Only two staffers were on-site managing the production I watched. The rest were spread across continents, from play-by-play caller Adam Amin in Chicago to behind-the-scenes folks in Florida and the UK.

MediaMonks also eschewed the 3D-inspired camera technology NextVR employed. Instead, the Knicks game was shot with three shoebox sized Sony cameras with fish-eye lenses—one behind each basket and another at midcourt. The director cut from camera to camera to keep the action in front of me as I bounced from courtside seat to behind the backboard and back.

As we watched the Knicks cruise to another win, Smithingham said the goal was to mix the niceties of broadcasts (like graphics and replays) with the joys of interaction. Amin and analyst Richard Jefferson often visit with fans between quarters. Smithingham mentioned how 5G could benefit the workflow, but for the most part, there was little talk of waiting for some future breakthrough. MediaMonks is building VR for today.

“The eventual ‘killer app’ for VR sports won’t just take current viewing paradigms… and stuff them into a headset”

—Kyle Bunch, the managing director of R/GA’s Global Sports Venture Studio

Part of the small footprint is due to the NBA’s COVID-19 protocols. But Smithingham said that he’d like to stick with a similar plan in future years. There’s no need to spend more.

A smaller budget means a lower threshold for success. MediaMonks isn’t trying to sell sponsorships like NextVR did. Instead, their weekly games are now simply a perk of owning an Oculus headset, and an opportunity for the NBA to engage VR fans. Viewership often reaches the high triple-digits (much like NextVR did), which Smithingham said was “a great number for VR.”
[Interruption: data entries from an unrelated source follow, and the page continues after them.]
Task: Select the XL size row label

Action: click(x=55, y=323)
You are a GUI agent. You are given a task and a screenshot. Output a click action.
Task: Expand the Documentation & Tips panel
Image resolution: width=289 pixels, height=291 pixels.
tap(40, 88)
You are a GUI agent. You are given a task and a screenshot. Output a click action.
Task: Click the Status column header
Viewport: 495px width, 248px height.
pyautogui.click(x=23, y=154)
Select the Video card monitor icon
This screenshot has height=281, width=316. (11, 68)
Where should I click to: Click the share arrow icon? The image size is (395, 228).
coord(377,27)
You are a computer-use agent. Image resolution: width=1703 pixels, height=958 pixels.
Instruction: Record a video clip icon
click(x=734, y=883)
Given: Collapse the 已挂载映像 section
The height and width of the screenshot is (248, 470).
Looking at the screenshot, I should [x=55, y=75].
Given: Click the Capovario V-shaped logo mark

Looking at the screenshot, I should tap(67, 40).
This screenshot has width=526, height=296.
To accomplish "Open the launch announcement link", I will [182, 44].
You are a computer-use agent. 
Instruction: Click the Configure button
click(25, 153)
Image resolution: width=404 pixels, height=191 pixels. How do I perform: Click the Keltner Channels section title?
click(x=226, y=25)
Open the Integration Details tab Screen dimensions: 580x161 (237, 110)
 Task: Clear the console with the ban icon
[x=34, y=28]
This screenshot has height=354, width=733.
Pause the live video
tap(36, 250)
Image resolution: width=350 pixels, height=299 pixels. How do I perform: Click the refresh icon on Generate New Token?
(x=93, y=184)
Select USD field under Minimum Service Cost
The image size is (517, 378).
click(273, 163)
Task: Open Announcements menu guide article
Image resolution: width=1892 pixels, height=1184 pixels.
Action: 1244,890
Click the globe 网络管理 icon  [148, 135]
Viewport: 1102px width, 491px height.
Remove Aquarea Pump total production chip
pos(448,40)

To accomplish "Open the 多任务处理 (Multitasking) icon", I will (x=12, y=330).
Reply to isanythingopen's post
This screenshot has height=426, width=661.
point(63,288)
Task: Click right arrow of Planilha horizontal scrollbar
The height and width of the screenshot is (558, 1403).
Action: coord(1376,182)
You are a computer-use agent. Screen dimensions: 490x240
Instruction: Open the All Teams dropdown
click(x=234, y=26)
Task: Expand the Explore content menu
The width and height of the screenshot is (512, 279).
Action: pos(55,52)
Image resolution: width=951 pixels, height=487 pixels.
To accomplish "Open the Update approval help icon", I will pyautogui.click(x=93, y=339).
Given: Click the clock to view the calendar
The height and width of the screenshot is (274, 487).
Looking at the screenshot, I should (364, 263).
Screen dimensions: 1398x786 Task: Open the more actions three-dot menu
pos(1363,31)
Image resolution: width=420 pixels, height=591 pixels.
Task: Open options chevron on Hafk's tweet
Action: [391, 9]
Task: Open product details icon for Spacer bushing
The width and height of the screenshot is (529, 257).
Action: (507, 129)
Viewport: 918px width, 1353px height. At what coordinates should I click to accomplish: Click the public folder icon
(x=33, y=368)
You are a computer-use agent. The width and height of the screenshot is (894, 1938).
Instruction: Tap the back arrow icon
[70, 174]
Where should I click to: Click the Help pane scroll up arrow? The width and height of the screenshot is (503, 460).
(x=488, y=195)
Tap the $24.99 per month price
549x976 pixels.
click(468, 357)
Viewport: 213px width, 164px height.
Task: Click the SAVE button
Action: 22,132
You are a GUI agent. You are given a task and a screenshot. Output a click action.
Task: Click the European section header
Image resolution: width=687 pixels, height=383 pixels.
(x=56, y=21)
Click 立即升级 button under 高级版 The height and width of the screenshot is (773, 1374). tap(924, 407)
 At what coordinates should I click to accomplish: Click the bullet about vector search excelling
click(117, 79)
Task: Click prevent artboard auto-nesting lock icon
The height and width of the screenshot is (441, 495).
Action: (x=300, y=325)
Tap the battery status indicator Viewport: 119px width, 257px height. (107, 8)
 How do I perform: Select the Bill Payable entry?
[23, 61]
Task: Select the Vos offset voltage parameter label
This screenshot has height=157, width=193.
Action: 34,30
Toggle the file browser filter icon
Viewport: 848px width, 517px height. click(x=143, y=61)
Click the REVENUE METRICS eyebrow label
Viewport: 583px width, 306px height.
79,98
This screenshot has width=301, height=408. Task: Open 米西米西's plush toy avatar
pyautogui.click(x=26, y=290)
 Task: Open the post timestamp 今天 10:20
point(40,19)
So, about the experience. It’s engrossing. Two hours flew by as I talked to MediaMonks team members, with the game in front of us. But it doesn’t replicate the feeling of being there. Instead, it feels more like renting a movie theater with friends. Partly, that’s due to the current camera setup. The fisheye lenses create a more flat-feeling display than NextVR’s stereoscopic capture promised. When Knicks coach Tom Thibodeau wandered towards the sideline cam, he seemed to tower over everything else because of the camera’s distorting effect. MediaMonks also borrows its court audio feed from the TV production, meaning the soundstage doesn’t travel with you.

“The eventual ‘killer app’ for VR sports won’t just take current viewing paradigms like sitting courtside next to friends… and stuff them into a headset,” argues Kyle Bunch, the managing director of R/GA’s Global Sports Venture Studio. “They’ll be tailor-made to take advantage of new possibilities made possible by the medium.” And most likely, those new experiences will be created by people who grew up with VR like what Oculus Venues currently offers. The experimentation is critical for future success.

For now, the offering continues to highlight what VR lacks. The Quest’s screen is not quite good enough to make out players’ eyes at a distance, and there are no close-ups packing emotional punches. Oculus’ social features have come a long way, but it’s still an isolating experience, being left to wonder whether that knock you heard was at your apartment door or was the pizza guy showing up to someone else’s house several states away.

After the game ended, my fellow avatars began to disappear. There was no communal filing out, no jesting or debating down the escalator, no mass of kinetic energy piling up for cabs or filing into nearby bars.

I took off my headset and blinked. Then I instinctively reached for my phone, anxious to see what I’d missed while I was gone.